- [What you have to do] In the records below, find the lines that include "dropdown" and copy each.

===

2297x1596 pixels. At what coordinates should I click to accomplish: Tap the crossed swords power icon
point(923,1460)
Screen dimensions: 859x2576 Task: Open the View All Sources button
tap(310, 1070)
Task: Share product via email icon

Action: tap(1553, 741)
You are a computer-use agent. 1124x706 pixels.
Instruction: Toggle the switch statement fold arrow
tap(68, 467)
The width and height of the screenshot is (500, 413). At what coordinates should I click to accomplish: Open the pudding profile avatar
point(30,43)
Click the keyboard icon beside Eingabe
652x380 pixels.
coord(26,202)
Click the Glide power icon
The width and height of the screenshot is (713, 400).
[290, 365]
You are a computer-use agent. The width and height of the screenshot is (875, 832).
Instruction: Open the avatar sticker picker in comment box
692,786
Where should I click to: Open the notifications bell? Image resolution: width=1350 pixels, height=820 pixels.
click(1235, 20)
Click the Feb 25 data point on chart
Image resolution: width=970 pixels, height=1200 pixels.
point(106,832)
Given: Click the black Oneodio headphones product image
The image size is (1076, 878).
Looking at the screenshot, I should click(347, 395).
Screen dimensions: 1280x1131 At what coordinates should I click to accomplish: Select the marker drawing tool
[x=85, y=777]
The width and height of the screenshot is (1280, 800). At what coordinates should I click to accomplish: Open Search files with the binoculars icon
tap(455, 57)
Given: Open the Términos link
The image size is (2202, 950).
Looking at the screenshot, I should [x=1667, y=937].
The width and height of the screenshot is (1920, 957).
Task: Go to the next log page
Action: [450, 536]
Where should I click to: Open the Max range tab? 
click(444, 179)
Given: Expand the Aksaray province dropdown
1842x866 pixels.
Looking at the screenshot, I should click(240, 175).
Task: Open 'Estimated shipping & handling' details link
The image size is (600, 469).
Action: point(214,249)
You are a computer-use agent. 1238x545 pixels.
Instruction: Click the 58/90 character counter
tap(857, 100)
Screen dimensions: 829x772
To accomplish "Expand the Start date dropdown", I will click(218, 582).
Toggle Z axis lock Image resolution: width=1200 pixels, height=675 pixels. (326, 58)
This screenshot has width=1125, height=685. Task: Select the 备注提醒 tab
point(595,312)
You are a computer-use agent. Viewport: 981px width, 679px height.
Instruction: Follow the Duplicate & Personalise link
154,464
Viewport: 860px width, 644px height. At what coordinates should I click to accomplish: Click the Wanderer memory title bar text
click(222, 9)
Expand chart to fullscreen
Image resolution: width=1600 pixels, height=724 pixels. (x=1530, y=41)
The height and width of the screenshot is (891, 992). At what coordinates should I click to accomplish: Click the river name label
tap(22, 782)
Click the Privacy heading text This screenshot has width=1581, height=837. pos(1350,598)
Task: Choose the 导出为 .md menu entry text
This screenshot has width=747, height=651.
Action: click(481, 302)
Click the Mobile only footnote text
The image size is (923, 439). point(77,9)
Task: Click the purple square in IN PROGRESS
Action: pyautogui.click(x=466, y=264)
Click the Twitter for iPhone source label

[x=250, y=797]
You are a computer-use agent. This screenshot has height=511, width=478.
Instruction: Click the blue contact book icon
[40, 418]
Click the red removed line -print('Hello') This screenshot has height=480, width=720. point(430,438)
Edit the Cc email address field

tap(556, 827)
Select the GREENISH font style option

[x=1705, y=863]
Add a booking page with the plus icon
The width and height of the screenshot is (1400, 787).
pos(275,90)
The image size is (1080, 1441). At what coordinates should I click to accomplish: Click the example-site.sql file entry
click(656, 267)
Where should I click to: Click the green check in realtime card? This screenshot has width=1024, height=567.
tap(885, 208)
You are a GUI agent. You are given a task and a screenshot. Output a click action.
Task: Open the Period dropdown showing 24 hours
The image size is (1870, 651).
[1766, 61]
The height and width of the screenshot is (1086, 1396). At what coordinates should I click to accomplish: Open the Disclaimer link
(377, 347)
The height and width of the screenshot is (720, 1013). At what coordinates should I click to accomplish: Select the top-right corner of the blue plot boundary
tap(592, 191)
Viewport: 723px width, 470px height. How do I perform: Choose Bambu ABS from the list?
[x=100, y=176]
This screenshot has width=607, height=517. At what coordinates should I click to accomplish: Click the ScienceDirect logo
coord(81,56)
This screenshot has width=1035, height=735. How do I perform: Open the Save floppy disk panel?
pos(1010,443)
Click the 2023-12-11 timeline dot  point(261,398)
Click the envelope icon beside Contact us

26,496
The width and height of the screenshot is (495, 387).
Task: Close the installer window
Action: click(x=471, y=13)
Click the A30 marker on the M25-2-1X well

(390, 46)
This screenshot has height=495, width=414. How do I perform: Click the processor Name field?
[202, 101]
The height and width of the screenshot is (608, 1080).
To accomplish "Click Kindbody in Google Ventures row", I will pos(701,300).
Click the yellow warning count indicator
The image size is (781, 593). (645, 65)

===

- [Task answer]
Given: Expand the Aksaray province dropdown
To accomplish "Expand the Start date dropdown", I will click(218, 582).
Task: Open the Period dropdown showing 24 hours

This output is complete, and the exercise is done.